Od 23.12.1986 r. T. K. pracował jako pracownik fizyczny w transporcie, a od 2.01.1987 r. jako konwojent w rozlewni.

W dniu 10.06.2013 r. ubezpieczony złożył wniosek o emeryturę. Na dzień 01.01.1999 r. organ rentowy uznał za udowodnione 27 lat, 11 miesięcy i 6 dni okresów składkowych i nieskładkowych. Organ rentowy nie uwzględnił żadnego okresu pracy w warunkach szczególnych . Składając wniosek T. K. nie był członkiem OFE i pozostawał w stosunku pracy.

Na podstawie tak dokonanych ustaleń faktycznych Sąd Okręgowy zważył, że odwołanie okazało się nieuzasadnione.

Sąd I instancji ocenił, że przedmiotem sporu w niniejszej sprawie jest decyzja ZUS z dnia 9.07.2013 r., odmawiająca ubezpieczonemu T. K. (1) prawa do emerytury. Analizując zebrany w sprawie materiał dowodowy Sąd ten uznał, że ubezpieczony nie wykazał przed Sądem, iż spełnia warunki decydujące o nabyciu prawa do emerytury.

Podstawę prawną rozstrzygnięcia stanowił przepis art. 32 ust. l ustawy z dnia 17.12.1998 r. o emeryturach i rentach z Funduszu Ubezpieczeń Społecznych (Dz.U.z 2004 nr 39 poz. 353ze zm.) w związku § 2 , §3 i § 4 rozporządzenia Rady Ministrów z dnia 7.02.1983 r. w sprawie wieku emerytalnego pracowników zatrudnionych w szczególnych warunkach lub w szczególnym charakterze (Dz.U. nr 8 poz.43 ze zm.).
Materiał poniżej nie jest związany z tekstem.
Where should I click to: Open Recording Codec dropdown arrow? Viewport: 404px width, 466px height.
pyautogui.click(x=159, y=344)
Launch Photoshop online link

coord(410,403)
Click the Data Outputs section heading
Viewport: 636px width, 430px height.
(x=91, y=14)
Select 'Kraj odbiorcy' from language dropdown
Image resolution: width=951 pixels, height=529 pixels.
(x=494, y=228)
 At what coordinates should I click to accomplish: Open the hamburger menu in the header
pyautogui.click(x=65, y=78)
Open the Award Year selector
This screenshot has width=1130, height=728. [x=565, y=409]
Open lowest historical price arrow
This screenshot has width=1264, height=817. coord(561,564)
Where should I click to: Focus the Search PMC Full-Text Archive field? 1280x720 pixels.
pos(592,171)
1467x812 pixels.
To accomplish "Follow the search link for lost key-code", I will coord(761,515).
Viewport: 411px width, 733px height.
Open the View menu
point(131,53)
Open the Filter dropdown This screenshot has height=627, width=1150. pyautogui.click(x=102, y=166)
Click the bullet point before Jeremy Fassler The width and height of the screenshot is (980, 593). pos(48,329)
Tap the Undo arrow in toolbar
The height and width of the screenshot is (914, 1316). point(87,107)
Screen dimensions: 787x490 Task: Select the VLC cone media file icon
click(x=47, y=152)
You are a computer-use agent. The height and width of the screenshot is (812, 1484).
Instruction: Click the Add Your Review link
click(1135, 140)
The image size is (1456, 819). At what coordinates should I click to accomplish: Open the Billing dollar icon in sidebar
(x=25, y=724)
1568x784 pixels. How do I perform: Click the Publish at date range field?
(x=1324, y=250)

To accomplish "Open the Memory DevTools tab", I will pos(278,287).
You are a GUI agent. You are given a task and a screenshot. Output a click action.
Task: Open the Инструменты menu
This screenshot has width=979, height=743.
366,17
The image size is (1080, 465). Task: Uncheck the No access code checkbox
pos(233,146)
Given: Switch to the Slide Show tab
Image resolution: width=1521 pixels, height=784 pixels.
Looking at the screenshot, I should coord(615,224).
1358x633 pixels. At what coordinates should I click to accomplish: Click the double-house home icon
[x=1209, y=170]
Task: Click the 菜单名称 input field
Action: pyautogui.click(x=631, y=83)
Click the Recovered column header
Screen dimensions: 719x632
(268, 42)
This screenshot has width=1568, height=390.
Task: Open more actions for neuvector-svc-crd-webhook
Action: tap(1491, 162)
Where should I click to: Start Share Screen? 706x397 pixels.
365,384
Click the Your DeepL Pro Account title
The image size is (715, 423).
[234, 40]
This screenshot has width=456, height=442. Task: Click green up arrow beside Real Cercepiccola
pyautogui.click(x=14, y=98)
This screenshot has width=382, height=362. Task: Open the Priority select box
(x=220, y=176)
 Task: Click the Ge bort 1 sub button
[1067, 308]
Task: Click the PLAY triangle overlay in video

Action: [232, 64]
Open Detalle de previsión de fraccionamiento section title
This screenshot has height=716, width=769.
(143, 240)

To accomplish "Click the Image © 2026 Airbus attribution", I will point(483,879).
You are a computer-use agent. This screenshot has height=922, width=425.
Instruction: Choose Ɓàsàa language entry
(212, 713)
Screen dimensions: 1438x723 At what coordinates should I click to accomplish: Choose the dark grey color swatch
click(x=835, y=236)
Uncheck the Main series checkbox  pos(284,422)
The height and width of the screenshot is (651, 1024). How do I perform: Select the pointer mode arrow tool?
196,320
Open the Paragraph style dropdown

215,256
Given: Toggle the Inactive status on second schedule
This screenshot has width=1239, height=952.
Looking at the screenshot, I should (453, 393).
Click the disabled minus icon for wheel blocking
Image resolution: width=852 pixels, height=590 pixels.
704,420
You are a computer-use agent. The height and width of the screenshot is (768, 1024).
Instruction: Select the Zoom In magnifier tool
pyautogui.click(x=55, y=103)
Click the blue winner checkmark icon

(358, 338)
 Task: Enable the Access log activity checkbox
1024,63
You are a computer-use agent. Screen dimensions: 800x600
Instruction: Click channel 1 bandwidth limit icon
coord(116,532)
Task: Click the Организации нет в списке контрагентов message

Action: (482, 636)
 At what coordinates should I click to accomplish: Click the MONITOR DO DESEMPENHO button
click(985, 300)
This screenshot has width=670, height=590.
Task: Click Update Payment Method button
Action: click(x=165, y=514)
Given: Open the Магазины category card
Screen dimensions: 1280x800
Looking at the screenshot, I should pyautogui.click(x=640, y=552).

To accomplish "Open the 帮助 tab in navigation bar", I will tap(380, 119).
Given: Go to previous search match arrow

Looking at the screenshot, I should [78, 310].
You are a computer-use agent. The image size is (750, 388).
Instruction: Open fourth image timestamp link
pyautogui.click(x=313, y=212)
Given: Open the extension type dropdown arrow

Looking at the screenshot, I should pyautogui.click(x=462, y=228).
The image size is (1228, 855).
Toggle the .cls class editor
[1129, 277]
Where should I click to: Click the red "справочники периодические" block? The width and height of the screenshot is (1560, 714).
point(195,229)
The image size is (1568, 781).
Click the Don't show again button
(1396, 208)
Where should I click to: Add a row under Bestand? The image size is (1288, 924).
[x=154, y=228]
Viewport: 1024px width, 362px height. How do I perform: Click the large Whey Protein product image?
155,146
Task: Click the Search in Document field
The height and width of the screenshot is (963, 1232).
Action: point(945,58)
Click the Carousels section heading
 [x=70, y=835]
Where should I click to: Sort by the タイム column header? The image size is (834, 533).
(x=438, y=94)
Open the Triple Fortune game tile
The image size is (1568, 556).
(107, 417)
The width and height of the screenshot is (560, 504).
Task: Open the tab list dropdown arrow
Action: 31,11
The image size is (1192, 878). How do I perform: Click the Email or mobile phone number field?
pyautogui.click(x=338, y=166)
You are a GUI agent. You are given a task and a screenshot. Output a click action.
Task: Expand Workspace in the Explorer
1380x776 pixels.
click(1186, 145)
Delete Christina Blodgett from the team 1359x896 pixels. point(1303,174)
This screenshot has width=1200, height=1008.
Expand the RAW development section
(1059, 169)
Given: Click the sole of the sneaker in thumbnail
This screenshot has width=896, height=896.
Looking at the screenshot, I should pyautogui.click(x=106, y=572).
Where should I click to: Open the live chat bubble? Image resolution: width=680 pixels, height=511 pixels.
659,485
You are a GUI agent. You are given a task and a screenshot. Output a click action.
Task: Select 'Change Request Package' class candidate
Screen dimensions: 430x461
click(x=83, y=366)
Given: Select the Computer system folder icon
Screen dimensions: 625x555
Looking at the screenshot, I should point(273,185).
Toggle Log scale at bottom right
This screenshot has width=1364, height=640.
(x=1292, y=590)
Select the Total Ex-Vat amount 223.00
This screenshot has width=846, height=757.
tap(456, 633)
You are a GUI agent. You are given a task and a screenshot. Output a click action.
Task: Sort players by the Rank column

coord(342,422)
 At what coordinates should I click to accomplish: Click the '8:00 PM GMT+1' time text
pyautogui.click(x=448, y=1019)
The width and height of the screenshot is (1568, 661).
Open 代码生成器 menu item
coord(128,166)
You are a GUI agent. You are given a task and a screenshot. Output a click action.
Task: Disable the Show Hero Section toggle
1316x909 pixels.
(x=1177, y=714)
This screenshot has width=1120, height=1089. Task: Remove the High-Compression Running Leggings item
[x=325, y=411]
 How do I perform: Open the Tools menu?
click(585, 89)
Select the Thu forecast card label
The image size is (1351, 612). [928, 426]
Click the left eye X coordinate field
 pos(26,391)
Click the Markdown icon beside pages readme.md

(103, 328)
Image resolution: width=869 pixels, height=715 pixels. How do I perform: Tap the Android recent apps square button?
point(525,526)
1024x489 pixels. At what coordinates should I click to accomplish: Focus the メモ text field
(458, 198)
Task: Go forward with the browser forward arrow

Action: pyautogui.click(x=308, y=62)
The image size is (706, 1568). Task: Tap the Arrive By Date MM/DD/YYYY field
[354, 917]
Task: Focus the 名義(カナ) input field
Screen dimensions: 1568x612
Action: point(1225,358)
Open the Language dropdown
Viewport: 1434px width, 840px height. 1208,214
Bez znaczenia zaś pozostawał status własnościowy pracodawcy i czy obowiązywały w nim wykazy stanowisk ustalone na podstawie przepisów dotychczasowych. Sąd Okręgowy wskazał na uchwałę Sądu Najwyższego z dnia 13.02.2002r (III ZP 30/01 OSNAP 2002/10/243), w której stwierdzono, iż zgodnie z art.32 ust.2 ustawy z dnia 17.12.1998r. o emeryturach i rentach z Funduszu Ubezpieczeń Społecznych ( Dz.U z 2004r nr 39 poz.353 ze zm) pracami wykonywanymi w szczególnych warunkach są , bez względu na status własnościowy pracodawcy, prace wymienione w § 4-8a rozporządzenia Rady Ministrów z dnia 7.02.1983r w sprawie wieku emerytalnego pracowników zatrudnionych w szczególnych warunkach lub szczególnym charakterze ( Dz.U nr 8 poz.43 ze zm). Sąd Okręgowy podzielił to stanowisko i uznał za własne.

Paragraf 2 ust. 1 rozporządzenia stanowi, że okresami pracy uzasadniającymi prawo do świadczeń na zasadach określonych w rozporządzeniu są okresy, w których praca w szczególnych warunkach lub w szczególnym charakterze jest wykonywana stale i w pełnym wymiarze czasu pracy obowiązującym na danym stanowisku pracy. Okresy pracy, o których mowa stwierdza zakład pracy na podstawie posiadanej dokumentacji, w świadectwie wykonywania pracy w szczególnych warunkach. Ubezpieczony posiada świadectwo pracy w warunkach szczególnych dotyczące okresu pracy od 1.01.1972 r. do 31.10.1992 r. , jednakże wymienione są w nim różne stanowiska pracy – wytapiacz-trybowacz, nadziewacz, rozbieracz uboju, brygadzista uboju i masarz – bez wskazania, które z nich zajmowane były w poszczególnych okresach.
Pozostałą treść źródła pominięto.